GP leaders have been in regular talks with the watchdog since its ‘intelligent monitoring’ data led to claims in national media that one in six GP practices in England were failing.
CQC officials were forced into a U-turn on ratings for some practices just three weeks after the initial data was made public, withdrawing one indicator and amending four others.
The move led to 60 practices initially placed in ‘high risk’ bands by the CQC being moved into lower bands, while seven moved from ‘low risk’ to ‘high risk’ categories.
Now, the watchdog is ‘working in consultation with the sector’ to develop how its monitoring tool will work in future in conjunction with inspections and official practice ratings.

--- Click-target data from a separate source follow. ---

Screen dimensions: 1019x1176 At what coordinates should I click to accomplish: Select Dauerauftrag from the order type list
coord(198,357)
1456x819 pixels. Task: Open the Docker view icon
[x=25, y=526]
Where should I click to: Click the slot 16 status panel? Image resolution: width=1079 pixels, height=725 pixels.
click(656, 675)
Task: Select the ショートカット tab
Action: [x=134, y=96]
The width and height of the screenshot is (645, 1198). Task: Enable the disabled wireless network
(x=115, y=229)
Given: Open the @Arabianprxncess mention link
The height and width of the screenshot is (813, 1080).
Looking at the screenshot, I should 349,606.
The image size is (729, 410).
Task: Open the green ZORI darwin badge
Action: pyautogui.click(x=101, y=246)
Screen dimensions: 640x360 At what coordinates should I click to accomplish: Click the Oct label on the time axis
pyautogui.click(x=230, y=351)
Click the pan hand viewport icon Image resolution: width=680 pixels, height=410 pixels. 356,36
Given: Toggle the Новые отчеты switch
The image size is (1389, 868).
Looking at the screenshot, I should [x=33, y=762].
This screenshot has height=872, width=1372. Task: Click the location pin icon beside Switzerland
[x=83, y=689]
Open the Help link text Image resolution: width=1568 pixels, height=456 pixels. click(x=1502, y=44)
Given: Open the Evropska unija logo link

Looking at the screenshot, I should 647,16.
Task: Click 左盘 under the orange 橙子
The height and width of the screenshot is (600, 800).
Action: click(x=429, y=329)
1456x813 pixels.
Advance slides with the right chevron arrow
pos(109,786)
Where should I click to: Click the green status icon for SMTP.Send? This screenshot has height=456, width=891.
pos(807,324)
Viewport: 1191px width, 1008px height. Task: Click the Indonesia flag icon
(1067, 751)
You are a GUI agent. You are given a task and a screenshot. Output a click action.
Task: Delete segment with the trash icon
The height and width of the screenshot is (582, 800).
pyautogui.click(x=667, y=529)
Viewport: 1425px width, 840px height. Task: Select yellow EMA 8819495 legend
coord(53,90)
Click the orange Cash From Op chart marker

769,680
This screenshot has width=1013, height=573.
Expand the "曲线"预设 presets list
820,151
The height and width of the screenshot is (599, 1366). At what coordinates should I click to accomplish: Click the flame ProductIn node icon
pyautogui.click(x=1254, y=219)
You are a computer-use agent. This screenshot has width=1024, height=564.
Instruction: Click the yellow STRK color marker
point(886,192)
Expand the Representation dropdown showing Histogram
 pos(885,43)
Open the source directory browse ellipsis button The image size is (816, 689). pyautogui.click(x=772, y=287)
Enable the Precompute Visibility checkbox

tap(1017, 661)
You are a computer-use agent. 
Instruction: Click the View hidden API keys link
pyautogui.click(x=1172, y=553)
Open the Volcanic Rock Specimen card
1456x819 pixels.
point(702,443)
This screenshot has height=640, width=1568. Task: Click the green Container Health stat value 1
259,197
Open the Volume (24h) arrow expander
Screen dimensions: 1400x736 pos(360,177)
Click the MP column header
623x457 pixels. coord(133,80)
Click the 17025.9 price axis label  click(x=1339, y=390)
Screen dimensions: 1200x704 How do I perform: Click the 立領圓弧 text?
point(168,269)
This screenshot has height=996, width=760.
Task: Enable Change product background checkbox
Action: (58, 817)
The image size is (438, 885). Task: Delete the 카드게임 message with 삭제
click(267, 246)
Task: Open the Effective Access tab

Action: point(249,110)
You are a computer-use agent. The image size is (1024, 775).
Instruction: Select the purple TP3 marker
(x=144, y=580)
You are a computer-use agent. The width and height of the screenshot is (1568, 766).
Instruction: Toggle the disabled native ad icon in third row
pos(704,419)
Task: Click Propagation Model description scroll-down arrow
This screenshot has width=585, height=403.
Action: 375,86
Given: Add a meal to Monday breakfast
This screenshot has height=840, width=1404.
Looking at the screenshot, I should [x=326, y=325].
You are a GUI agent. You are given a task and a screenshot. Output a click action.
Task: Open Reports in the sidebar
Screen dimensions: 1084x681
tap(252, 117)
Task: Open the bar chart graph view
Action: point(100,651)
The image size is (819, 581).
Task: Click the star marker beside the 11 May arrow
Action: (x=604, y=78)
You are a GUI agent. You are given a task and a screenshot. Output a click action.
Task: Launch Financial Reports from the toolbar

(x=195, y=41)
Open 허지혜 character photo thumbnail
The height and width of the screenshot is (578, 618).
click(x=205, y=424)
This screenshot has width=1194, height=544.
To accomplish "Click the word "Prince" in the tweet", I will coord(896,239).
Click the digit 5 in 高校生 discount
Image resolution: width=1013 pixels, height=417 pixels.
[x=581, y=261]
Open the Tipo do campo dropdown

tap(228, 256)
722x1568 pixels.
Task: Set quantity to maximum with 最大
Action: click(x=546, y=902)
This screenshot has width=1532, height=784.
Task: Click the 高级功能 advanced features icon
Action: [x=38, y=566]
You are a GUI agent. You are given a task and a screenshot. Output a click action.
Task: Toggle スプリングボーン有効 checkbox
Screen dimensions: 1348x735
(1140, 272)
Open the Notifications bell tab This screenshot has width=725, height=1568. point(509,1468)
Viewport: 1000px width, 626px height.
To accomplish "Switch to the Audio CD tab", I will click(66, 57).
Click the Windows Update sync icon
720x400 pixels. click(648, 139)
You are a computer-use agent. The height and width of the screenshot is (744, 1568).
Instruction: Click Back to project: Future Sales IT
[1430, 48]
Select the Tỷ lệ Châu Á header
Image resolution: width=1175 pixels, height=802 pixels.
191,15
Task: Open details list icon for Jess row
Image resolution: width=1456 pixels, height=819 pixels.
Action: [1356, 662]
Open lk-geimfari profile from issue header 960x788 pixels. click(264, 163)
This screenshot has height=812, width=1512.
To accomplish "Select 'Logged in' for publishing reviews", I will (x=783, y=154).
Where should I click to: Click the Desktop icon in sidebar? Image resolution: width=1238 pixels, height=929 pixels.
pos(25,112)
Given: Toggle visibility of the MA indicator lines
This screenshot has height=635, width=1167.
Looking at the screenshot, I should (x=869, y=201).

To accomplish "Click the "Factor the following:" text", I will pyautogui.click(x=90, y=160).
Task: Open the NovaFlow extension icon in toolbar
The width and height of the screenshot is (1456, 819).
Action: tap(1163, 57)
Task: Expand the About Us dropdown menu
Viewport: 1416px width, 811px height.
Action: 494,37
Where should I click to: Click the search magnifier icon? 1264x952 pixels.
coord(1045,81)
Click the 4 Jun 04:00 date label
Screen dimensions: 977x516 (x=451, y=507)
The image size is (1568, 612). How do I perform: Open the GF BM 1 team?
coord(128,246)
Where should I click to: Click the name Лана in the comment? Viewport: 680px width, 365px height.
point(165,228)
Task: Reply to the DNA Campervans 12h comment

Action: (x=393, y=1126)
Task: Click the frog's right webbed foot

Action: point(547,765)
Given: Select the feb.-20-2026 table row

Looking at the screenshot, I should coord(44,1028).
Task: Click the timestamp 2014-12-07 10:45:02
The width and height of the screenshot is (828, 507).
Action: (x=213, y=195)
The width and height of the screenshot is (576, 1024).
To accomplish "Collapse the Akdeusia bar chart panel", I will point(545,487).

A CQC spokesman told GP that the intelligent monitoring tool criteria could change again in future. ‘We amended the data as a result of withdrawing one indicator and amending four others,’ he said. ‘Data has not been changed in any other cases, although other changes will be considered as part of our review of feedback and may be implemented when we next refresh the data.’
Despite the CQC’s risk ratings triggering hundreds of claims that practices were failing in local and national media, the CQC has maintained from the outset that placing practices in risk bands was ‘not a judgment’ of their quality.
The CQC spokesman added that the CQC had ‘updated our website page on intelligent monitoring to note there will be variation in the data, for example, around local QOF schemes, university practices and the fact that we don’t have metrics for all domains’.
‘We will be considering all these aspects for the next refresh, working in consultation with the sector,’ he said.
The spokesman confirmed that once practices have been inspected and rated, they will be removed from the intelligent monitoring tool’s risk bands.
The CQC has yet to define how quickly this will happen. From early in the new year, hundreds of inspection reports and ratings could be published each week, and it is likely that public risk rating data will be ‘refreshed’ periodically rather than instantly as each rating comes through.
Once practices have been rated, the CQC will continue to check their performance through the intelligent monitoring data even though they will not appear in a risk band publicly. At some stage after an inspection, it is possible that practices’ risk bands will be made public again ahead of their next CQC inspection.
The CQC spokesman confirmed that 823 inquiries had been received from practices. The watchdog was unable to say what proportion of these related to practices questioning the accuracy of the data used to place them in a risk band.